There’s a lot more I intend to be ahead of the curve on.

Before I lose all control of my arms, I’ll have experimented with robotic alternatives. Before I’m dependent on carers for trivia such as turning things on and off, altering a thermostat, or changing channels on TV, I’ll tie into a sophisticated Home Automation System so I can do it all myself.

Before I can’t speak clearly, I’ll have trained myself to communicate with perfect annunciation in my own voice (Voice-Banked far in advance) through an electronic synthesiser. Before I dehydrate or become malnourished because I can’t swallow properly, I’ll have a gastrostomy.

Before any risk of getting Locked-In, I’ll be skilful in using a cutting-edge Human-Computer-Interface – hopefully far more advanced than the Eye Trackers currently available. Before I can’t breathe properly and slowly die drowning in my own phlegm, I’ll have a tracheostomy with cough-assist technology.

Before I get chronic bouts of pneumonia, urosepsis, or whatever, I’ll have multichannel bio-sensors implanted supervised by a dedicated AI system to monitor all relevant life-signs.

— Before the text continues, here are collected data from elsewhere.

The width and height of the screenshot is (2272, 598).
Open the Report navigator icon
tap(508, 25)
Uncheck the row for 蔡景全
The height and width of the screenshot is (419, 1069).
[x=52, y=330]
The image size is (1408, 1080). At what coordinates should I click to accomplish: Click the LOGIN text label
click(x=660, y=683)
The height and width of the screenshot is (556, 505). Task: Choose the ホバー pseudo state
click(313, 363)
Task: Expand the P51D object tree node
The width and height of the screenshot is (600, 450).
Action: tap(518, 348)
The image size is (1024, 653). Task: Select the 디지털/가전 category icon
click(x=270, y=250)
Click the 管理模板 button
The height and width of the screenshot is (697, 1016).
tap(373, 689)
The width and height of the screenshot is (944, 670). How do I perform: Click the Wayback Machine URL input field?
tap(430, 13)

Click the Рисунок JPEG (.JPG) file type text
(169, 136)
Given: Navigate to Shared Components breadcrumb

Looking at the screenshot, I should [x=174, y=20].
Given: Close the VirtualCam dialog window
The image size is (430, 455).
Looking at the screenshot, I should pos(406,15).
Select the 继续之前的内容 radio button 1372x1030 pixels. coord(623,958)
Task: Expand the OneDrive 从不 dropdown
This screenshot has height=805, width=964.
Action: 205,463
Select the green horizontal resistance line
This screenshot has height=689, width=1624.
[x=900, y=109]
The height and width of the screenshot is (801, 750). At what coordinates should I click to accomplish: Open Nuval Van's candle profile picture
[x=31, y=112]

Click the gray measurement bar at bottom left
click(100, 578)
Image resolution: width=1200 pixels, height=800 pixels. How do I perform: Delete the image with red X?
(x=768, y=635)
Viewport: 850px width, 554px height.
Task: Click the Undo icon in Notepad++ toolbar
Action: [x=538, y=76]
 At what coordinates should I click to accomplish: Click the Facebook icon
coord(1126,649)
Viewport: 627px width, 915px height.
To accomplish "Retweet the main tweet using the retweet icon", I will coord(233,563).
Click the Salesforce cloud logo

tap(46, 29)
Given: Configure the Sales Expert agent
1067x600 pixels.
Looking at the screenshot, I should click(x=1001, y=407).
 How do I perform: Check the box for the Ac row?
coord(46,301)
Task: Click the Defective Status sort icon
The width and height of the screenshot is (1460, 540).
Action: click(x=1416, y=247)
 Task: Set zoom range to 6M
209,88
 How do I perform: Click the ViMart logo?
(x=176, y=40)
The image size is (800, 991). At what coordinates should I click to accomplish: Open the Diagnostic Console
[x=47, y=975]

OK, I totally made that last one up – but you get the general idea.

My point is that maybe there really is, very importantly, a fundamental difference between the best way (the most emotionally effective and healthy way) for people to fight their respective disabilities.

Some will be stronger if they refuse to give into it and deny it any control over themselves. I will be stronger if I embrace every aspect of my MND and, turning a liability into an asset, use my one-way journey as a unique opportunity to come up with far more enlightened forms of clinical care for MND than currently appear to be standard anywhere in the world.

That is what Radical DisABILITY is all about.